September 9, 2022 – The Court hearing the SAS AB cases authorized the Debtors to access $700.0mn (approximately SEK 7.0bn) of debtor-in-possession (“DIP”) financing being provided by Apollo Global Management (“Apollo” or the “DIP Lender”). The order has yet to be filed, although a revised proposed order (which attached the execution version of the August 13th DIP credit agreement) is filed at Docket No. 321 (which also includes a "DIP Hearing Demonstrative" relating to the proposed call option and tag right termination fee.
The go ahead to tap the DIP financing came after Judge Michael Wiles expressed "significant reservations" about the DIP's "unusual" terms, but ultimately seemed reluctant to interfere at this point (beyond raising concerns) given a lack of formal objections to the financing as proposed and reassurances received from the Debtors' advsiors (i) that the Debtors were still in position to take a better deal should it arrive and (ii) that the very same equity-based elements (eg conversion to equity upon emergence and participation in an equity offering) that Judge Wiles was struggling to get comfortable with also made this relatively cheap financing. He had also earlier noted as to a now approved $7.0mn break-up fee that “I have never had a case where someone sought transaction protections in connection with a DIP loan.”
In a supplemental declaration in support of the DIP financing [Docket No. 306], investment bankers Seabury note as to the potential for a third party financing source and revisions to terms agreed since the Debtors filed their DIP motion on August 16th: "The Debtors received one indication of interest during this confirmatory marketing process from a consortium of lenders that had submitted an indication of interest in the prior financing round.
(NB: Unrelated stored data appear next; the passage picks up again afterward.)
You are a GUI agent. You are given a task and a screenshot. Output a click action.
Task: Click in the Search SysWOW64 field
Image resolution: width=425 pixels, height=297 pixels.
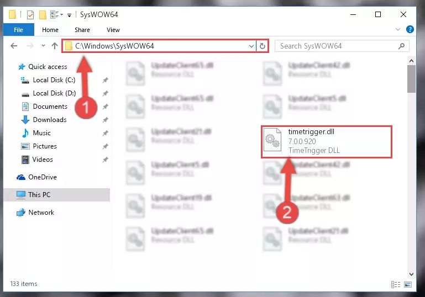coord(338,46)
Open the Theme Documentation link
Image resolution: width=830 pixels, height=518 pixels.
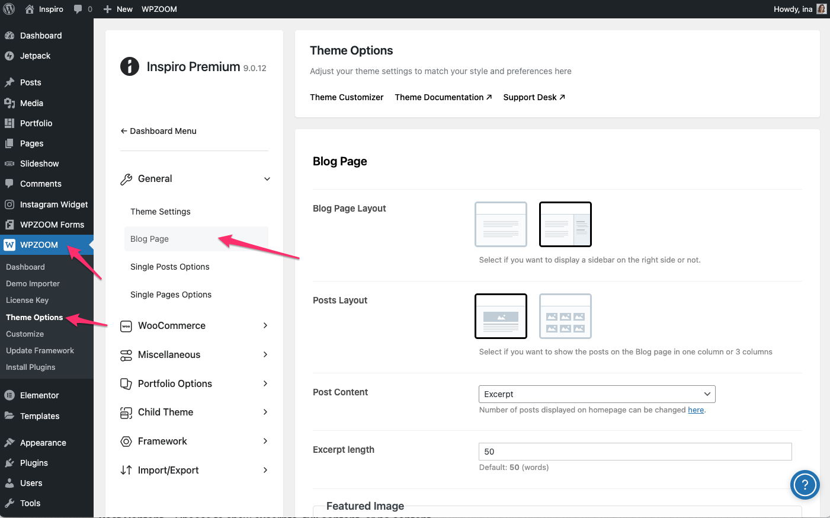coord(443,97)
Unfortunately, the consortium ultimately communicated to the Debtors’ advisors and the Creditors’ Committee’s advisors that they were not able to provide a binding commitment for DIP financing within the necessary timeframe, even if they were granted an extension up to the date of the hearing regarding the DIP Motion.
Since the filing of the DIP Motion, the Debtors and their advisors, in cooperation with the Creditors’ Committee and their advisors, negotiated with the DIP Lenders to achieve improvements to the DIP Facility, including, among other benefits, obtaining a reduction in the Tag Right Termination Fee from 4% down to 3% of the DIP Commitments, a $7 million savings in the event SAS terminates the Tag Right."
In a press release heralding approval of the Apollo-led financing, the Debtors' provide: “On August 14, 2022, SAS announced that it entered into a DIP financing credit agreement for USD 700 million with Apollo, subject to Court approval. The terms of the DIP financing credit agreement approved by the Court today are substantially similar to the terms previously announced by SAS.
…The DIP financing, along with cash generated from the Company’s ongoing operations, enables SAS to continue meeting its obligations throughout the chapter 11 process.”
Anko van der Werff, President and Chief Executive Officer of SAS, added: "With the Court’s approval of our DIP financing, we are making important progress in our chapter 11 process. The DIP financing agreement with Apollo followed an extensive and competitive process that we conducted to achieve the best financing outcome for SAS…"
Background
On July 5, 2022, SAS AB and 13 affiliated Debtors (“SAS” or the “Debtors”) filed for Chapter 11 protection noting estimated assets between $10.0bn and $50.0bn; and estimated liabilities between $1.0bn and $10.0bn ($1.35bn of funded debt) [NB: The Debtors add: “On a consolidated basis, as of May 31, 2022, the total value of the Debtors’ assets is approximately $12.43 billion and the total amount of the Debtors’ liabilities is approximately $9.41 billion”].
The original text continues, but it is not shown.